====== The data

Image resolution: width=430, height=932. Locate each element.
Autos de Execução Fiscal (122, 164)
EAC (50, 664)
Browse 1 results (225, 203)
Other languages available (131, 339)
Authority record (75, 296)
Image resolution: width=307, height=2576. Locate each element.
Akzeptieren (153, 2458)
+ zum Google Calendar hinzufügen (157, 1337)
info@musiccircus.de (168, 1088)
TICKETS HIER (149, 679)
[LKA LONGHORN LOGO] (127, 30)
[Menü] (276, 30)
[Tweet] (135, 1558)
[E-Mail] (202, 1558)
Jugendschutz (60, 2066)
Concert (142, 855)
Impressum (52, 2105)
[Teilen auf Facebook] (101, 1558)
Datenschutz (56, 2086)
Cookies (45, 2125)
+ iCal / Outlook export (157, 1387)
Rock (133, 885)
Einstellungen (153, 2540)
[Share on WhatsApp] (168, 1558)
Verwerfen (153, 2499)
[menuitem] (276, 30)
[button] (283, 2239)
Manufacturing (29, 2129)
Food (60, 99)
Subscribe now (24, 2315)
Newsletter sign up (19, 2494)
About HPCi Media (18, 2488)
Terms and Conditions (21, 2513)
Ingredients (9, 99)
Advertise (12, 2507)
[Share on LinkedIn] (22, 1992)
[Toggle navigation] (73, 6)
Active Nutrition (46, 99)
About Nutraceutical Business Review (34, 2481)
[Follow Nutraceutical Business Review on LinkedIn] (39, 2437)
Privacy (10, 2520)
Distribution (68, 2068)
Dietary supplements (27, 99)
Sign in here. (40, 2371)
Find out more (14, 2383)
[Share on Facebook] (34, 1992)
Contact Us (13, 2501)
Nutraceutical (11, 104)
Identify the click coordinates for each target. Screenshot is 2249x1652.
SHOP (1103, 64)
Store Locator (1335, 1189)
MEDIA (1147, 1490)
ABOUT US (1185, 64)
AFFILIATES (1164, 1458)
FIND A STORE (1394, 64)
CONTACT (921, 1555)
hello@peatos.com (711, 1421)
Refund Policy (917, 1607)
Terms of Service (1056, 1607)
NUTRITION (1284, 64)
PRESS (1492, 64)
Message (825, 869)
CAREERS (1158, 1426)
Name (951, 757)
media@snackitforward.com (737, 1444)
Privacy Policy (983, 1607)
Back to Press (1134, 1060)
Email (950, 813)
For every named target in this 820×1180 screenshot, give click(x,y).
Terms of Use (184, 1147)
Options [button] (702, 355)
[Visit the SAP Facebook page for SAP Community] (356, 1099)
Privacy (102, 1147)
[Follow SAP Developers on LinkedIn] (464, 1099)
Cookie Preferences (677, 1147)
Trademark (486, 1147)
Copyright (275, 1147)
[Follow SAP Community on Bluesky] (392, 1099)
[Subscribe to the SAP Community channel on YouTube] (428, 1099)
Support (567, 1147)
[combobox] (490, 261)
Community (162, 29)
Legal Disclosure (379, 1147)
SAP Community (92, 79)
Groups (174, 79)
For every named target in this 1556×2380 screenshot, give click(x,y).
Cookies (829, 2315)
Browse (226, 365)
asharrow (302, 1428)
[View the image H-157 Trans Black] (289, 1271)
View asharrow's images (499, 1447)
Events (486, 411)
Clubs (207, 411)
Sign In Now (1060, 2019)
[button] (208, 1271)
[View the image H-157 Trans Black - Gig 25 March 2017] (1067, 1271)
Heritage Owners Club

============

> Exercise goal
Print, from the entries above, the line with "Contact Us (13, 2501)", the line with "FIND A STORE (1394, 64)" and all lines between them, exactly and with nothing else.

> Exercise result
Contact Us (13, 2501)
Nutraceutical (11, 104)
Identify the click coordinates for each target. Screenshot is 2249x1652.
SHOP (1103, 64)
Store Locator (1335, 1189)
MEDIA (1147, 1490)
ABOUT US (1185, 64)
AFFILIATES (1164, 1458)
FIND A STORE (1394, 64)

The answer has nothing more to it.